▶ **Brief**
Retype, word for word, every line from the one holding "Viewport: 1920px width, 1080px height. Task: Click" through the one holding "Task: Open the Chrome menu" in the entries below, both included, and only those lines.
Supplied records section start
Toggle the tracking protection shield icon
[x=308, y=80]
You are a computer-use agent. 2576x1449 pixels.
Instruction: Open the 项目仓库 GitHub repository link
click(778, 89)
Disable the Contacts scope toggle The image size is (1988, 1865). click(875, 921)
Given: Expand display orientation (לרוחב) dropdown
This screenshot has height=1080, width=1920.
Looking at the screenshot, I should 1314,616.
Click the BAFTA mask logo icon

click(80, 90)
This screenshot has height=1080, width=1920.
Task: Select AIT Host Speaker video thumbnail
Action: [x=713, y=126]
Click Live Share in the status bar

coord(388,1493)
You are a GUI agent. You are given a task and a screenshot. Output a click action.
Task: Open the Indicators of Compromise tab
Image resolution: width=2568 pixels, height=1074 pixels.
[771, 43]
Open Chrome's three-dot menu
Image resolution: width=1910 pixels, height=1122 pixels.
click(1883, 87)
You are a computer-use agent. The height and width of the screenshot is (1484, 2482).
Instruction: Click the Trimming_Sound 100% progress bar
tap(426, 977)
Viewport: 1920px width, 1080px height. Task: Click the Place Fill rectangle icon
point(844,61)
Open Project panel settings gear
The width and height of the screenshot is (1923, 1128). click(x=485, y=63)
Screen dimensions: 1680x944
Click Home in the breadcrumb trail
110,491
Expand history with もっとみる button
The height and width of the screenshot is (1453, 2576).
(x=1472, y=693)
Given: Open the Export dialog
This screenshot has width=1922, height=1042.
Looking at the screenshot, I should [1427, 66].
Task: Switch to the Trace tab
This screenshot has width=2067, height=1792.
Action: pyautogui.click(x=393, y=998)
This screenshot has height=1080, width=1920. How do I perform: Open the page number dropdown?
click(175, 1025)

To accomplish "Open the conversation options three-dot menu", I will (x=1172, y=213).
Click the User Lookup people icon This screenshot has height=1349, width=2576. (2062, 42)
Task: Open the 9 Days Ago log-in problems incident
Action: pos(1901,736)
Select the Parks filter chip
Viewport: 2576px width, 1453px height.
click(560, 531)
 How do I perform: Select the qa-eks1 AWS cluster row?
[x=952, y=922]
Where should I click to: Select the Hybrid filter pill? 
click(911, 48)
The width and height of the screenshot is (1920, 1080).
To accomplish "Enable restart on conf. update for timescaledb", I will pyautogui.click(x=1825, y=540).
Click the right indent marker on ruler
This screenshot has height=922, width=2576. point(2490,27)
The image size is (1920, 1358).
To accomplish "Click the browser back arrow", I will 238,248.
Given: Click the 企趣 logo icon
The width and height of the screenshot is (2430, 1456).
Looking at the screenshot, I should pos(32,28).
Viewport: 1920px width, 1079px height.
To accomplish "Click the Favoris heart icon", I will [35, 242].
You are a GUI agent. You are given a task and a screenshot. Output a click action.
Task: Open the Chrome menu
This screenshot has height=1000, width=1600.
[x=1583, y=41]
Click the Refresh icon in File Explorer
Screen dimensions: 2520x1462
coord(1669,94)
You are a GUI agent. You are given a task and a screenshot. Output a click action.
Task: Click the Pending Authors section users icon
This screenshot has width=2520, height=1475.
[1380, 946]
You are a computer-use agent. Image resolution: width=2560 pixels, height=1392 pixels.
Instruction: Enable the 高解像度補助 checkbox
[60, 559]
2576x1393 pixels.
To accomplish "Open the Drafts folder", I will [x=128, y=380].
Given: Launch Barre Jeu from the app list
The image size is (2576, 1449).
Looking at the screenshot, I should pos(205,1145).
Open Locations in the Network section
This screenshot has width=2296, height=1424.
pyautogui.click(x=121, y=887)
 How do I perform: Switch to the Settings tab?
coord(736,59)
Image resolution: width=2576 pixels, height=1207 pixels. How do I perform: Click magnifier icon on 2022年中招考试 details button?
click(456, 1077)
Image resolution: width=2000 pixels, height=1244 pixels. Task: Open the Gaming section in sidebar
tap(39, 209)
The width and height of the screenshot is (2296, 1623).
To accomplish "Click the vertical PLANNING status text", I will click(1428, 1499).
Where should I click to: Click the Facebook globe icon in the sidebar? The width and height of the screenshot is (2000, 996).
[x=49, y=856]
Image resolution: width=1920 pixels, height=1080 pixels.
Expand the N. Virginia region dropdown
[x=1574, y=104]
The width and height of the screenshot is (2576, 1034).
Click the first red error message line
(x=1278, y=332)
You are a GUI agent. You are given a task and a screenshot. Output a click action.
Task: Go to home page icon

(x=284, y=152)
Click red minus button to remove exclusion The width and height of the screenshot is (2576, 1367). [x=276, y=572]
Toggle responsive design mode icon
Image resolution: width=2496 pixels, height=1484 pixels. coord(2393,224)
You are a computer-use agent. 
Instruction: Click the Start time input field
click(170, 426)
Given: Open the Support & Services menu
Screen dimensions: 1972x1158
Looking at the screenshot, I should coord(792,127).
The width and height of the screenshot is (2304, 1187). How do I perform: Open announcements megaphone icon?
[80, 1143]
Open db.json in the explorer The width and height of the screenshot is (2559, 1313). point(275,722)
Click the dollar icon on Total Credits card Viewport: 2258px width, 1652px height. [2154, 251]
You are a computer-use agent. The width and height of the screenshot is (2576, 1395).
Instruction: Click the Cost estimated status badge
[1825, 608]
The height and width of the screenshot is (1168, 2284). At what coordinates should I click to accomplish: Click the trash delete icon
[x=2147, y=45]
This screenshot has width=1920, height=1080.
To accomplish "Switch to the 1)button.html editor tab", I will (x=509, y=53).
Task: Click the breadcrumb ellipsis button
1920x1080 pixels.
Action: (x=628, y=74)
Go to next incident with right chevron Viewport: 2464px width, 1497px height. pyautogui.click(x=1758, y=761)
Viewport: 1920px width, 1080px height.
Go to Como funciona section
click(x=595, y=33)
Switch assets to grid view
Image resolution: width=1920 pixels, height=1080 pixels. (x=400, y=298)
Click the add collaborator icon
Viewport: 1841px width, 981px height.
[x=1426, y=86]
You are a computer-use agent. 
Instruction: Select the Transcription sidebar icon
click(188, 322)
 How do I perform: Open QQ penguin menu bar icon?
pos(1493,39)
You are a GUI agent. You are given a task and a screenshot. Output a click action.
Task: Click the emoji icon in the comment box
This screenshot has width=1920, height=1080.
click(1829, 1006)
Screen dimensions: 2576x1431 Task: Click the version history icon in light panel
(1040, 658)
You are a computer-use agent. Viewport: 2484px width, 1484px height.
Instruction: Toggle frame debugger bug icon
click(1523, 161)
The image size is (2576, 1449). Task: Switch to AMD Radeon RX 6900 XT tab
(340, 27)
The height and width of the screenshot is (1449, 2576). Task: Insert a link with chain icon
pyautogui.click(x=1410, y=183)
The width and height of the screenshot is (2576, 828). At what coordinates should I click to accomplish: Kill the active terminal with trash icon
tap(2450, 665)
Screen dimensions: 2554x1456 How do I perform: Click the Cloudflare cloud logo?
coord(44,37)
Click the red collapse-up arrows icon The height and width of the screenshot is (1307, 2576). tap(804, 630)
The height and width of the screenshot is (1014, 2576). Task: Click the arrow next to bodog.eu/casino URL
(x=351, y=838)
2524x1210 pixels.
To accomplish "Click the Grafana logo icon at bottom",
Supplied records section end
▶ **Completed exercise**
Viewport: 1920px width, 1080px height. Task: Click the Place Fill rectangle icon
point(844,61)
Open Project panel settings gear
The width and height of the screenshot is (1923, 1128). click(x=485, y=63)
Screen dimensions: 1680x944
Click Home in the breadcrumb trail
110,491
Expand history with もっとみる button
The height and width of the screenshot is (1453, 2576).
(x=1472, y=693)
Given: Open the Export dialog
This screenshot has width=1922, height=1042.
Looking at the screenshot, I should [1427, 66].
Task: Switch to the Trace tab
This screenshot has width=2067, height=1792.
Action: pyautogui.click(x=393, y=998)
This screenshot has height=1080, width=1920. How do I perform: Open the page number dropdown?
click(175, 1025)

To accomplish "Open the conversation options three-dot menu", I will (x=1172, y=213).
Click the User Lookup people icon This screenshot has height=1349, width=2576. (2062, 42)
Task: Open the 9 Days Ago log-in problems incident
Action: pos(1901,736)
Select the Parks filter chip
Viewport: 2576px width, 1453px height.
click(560, 531)
 How do I perform: Select the qa-eks1 AWS cluster row?
[x=952, y=922]
Where should I click to: Select the Hybrid filter pill? 
click(911, 48)
The width and height of the screenshot is (1920, 1080).
To accomplish "Enable restart on conf. update for timescaledb", I will pyautogui.click(x=1825, y=540).
Click the right indent marker on ruler
This screenshot has height=922, width=2576. point(2490,27)
The image size is (1920, 1358).
To accomplish "Click the browser back arrow", I will 238,248.
Given: Click the 企趣 logo icon
The width and height of the screenshot is (2430, 1456).
Looking at the screenshot, I should pos(32,28).
Viewport: 1920px width, 1079px height.
To accomplish "Click the Favoris heart icon", I will [35, 242].
You are a GUI agent. You are given a task and a screenshot. Output a click action.
Task: Open the Chrome menu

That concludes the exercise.